## WHAT IS NEEDED
In the Nipah virus commentary below, reproduce everything from "By now, we have" down to "increase this interface.", changing "wildlife" to "livestock".

## TEXT SHOWN

------------------------------------------------------------------------

While the NiV infection may have exposed our limitations in dealing with emerging viral infections, the governments across the world have been making sustained efforts to strengthen the “surveillance and response system” for catching the disease outbreaks early and deal effectively with such infections. A concerted national effort based on public health research focused on infectious diseases and supported by a strong international network on research cutting across disciplines will be needed to make the “surveillance and response system” meaningful. As the doubters will keep pointing; the recent HNiV infection in India happened at a location with very good clinical system, a well-prepared state government, and a well-equipped laboratory in a nearby state and yet caused high mortality, what would have been the fate if the infection had happened in relatively lesser prepared health-care system with minimum preparedness? Also even though NiV has caused only a few known outbreaks in Asia, its capability of infecting a wide range of animals and causing severe disease and death in people, makes it a public health concern. Therefore, as the implications of infections such as HNiV are global and multisectoral, the response has to be global across geographies, across disciplines, and without compartmentalization.
By now, we have understood that human and wildlife interface will continue to bring diseases such as the HNiV into focus and with persistent geopolitical problems coupled with promotion of global trade and migration and continuous erosion of biodiversity will further increase this interface.

------------------------------------------------------------------------

## Rows from a dataset

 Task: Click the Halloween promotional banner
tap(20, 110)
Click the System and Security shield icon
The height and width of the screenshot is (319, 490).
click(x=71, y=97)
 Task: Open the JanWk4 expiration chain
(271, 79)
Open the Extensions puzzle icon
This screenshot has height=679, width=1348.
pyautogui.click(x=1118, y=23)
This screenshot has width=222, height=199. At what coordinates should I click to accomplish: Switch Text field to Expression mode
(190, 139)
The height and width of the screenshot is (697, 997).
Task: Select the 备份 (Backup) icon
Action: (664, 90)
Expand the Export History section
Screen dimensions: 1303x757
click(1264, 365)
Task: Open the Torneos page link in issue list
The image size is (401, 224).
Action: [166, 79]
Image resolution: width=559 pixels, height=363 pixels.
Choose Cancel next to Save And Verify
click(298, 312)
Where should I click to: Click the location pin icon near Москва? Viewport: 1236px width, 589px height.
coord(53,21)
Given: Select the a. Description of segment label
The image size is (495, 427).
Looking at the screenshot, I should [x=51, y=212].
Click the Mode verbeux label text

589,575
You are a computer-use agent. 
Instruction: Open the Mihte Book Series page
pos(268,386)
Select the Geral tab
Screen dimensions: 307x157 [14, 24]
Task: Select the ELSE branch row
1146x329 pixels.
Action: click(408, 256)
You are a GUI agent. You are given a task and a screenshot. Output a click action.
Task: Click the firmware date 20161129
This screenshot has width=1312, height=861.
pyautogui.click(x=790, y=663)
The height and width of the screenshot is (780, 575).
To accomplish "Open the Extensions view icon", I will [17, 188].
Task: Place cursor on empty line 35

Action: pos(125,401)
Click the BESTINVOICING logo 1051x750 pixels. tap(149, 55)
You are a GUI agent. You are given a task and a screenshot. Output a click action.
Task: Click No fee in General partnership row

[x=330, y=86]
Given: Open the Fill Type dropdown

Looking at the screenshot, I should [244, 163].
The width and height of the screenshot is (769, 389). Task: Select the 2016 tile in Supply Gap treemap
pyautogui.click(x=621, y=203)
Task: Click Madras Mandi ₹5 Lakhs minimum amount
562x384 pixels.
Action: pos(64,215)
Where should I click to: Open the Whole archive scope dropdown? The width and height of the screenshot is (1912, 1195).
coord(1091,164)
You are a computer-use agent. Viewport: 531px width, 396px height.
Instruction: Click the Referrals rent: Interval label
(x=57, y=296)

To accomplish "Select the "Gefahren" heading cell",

------------------------------------------------------------------------

## SOLUTION TO THIS EXERCISE
By now, we have understood that human and livestock interface will continue to bring diseases such as the HNiV into focus and with persistent geopolitical problems coupled with promotion of global trade and migration and continuous erosion of biodiversity will further increase this interface.